For the first time, neuroscientists at MIT and Harvard have linked differences in neurotransmitter activity, GABA, and symptoms of autism hypersensitivity in people who have autism, reports the Huffington Post. Caroline Robertson, PhD of Harvard University and her colleagues carried out a study in which they measured a type of visual function called binocular rivalry in 20 adults who have autism and 21 controls. During the study, two images were presented to each eye and were in competition for dominance of perception in the brain. In a press release announcing the study, Robertson said the following.
“This is the first connection in humans between a neurotransmitter in the brain and an autistic behavioral symptom. GABA is responsible for signaling that neurons should turn off, or stop firing. It tends to come into play… when information is being transmitted and it needs to be shut down or filtered out. It’s necessary to filter out signals in the external world that aren’t relevant to the task at hand. GABA helps us in this kind of inhibition.”
Robertson says that those who have autism are, of course, known to have a very detailed visual perception, illustrating great attention to detail, and have a difficult time excluding any irrelevant sensory information.
“It’s long been thought this might have something to do with inhibition in the brain, and our findings lend support to this notion,” Robertson said.
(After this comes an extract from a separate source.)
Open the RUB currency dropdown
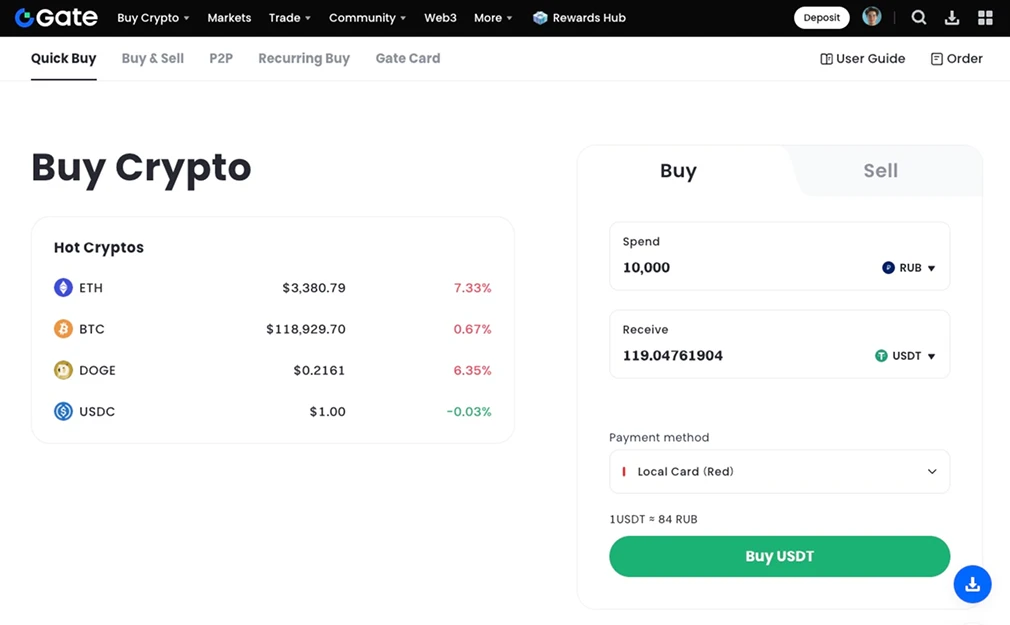click(x=908, y=267)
The authors of the study did specify, however, that the GABA dysfunction that they stumbled upon may vary, to a large degree, among those on the autism spectrum. In the behavioral manifestation of autism, there are additional neurotransmitters that could serve key roles.
Robertson and her colleagues hope these new findings will aid some researchers in developing more advanced diagnostic tools for autism, which is now diagnosed by studying children’s social interactions. Robertson told MedPage Today that additional research should figure out whether or not using EEG scans to measure brain responses during the binocular rivalry task is possible. Robertson added that if autism is linked to circuitry differences that end up affecting the visual cortex, these can be measured in nonverbal subjects, as long as they are able to see, and would become quite useful for early diagnostic screenings.
“This is a really great piece of work,” Richard Edden, associate professor of radiology at the Johns Hopkins University School of Medicine, says. “The role of inhibitory dysfunction in autism is strongly debated, with different camps arguing for elevated and reduced inhibition. This kind of study, which seeks to relate measures of inhibition directly to quantitative measures of function, is what we really to need to tease things out.”
Across the globe, autism is estimated to affect 21.7 million people as of 2013. Three years before that, the amount of people affected by autism was around 1–2 per 1,000 worldwide. Boys are four to five times more likely to develop autism than girls. About 1.5 percent of children in America, one in 68, are diagnosed with ASD as of last year, which is a 30 percent rise from one in 88 in 2012.
“If autism does trace back on some level to circuitry differences that affect the visual cortex, you can measure those things in a kid who’s even nonverbal, as long as he can see,” Robertson says. “We’d like it to move toward being useful for early diagnostic screenings. GABA is not reduced in the autistic brain, but the action of this inhibitory pathway is reduced. The next step is figuring out which part of the pathway is disrupted.”